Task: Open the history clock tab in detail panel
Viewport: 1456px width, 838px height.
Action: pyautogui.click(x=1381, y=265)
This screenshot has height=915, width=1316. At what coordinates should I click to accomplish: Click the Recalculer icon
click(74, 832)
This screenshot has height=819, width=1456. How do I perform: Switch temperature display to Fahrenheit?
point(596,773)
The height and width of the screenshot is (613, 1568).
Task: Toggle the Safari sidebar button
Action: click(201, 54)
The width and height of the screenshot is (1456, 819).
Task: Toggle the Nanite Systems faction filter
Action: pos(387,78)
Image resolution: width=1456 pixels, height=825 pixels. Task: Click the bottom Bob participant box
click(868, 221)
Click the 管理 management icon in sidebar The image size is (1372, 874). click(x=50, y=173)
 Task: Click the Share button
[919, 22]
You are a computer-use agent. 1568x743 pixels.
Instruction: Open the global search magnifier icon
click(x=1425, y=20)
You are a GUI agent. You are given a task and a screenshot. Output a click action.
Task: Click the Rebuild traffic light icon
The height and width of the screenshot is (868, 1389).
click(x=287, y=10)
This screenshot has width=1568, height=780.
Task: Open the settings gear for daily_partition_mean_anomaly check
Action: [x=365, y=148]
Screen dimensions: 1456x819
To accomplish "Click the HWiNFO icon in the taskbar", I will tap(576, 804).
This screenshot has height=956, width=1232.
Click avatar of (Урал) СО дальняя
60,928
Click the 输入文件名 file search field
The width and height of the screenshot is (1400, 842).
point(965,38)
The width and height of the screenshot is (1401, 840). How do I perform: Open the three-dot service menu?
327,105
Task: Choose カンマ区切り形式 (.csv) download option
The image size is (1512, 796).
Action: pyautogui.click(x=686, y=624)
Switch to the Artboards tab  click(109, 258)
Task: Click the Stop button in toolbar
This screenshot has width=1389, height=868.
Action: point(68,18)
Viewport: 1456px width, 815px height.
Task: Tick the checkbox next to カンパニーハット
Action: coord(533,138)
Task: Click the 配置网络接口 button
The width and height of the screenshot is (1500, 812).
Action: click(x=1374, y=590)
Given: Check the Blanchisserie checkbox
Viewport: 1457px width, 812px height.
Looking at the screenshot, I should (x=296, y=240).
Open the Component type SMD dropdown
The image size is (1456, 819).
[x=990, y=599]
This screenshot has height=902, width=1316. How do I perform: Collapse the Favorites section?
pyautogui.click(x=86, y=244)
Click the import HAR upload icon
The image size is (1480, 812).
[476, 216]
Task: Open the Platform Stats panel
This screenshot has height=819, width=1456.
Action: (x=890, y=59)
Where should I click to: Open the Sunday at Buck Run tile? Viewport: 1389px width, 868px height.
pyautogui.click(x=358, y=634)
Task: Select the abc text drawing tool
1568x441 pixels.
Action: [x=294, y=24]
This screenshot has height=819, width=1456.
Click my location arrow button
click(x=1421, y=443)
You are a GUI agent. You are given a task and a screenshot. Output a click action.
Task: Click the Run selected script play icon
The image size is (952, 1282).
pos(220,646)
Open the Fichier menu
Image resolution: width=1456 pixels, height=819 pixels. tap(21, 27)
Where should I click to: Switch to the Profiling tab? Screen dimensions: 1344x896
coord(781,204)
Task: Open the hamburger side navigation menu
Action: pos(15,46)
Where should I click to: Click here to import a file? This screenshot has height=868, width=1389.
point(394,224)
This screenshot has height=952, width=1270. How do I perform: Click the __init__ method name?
○ ○ ○
[TRY IT]: Among the entries above, find the line with "Screen dimensions: 1456x819" and the line with "Task: Choose カンマ区切り形式 (.csv) download option"; give again exactly these two lines and all lines between them.

[EXERCISE RESPONSE]:
Screen dimensions: 1456x819
To accomplish "Click the HWiNFO icon in the taskbar", I will tap(576, 804).
This screenshot has height=956, width=1232.
Click avatar of (Урал) СО дальняя
60,928
Click the 输入文件名 file search field
The width and height of the screenshot is (1400, 842).
point(965,38)
The width and height of the screenshot is (1401, 840). How do I perform: Open the three-dot service menu?
327,105
Task: Choose カンマ区切り形式 (.csv) download option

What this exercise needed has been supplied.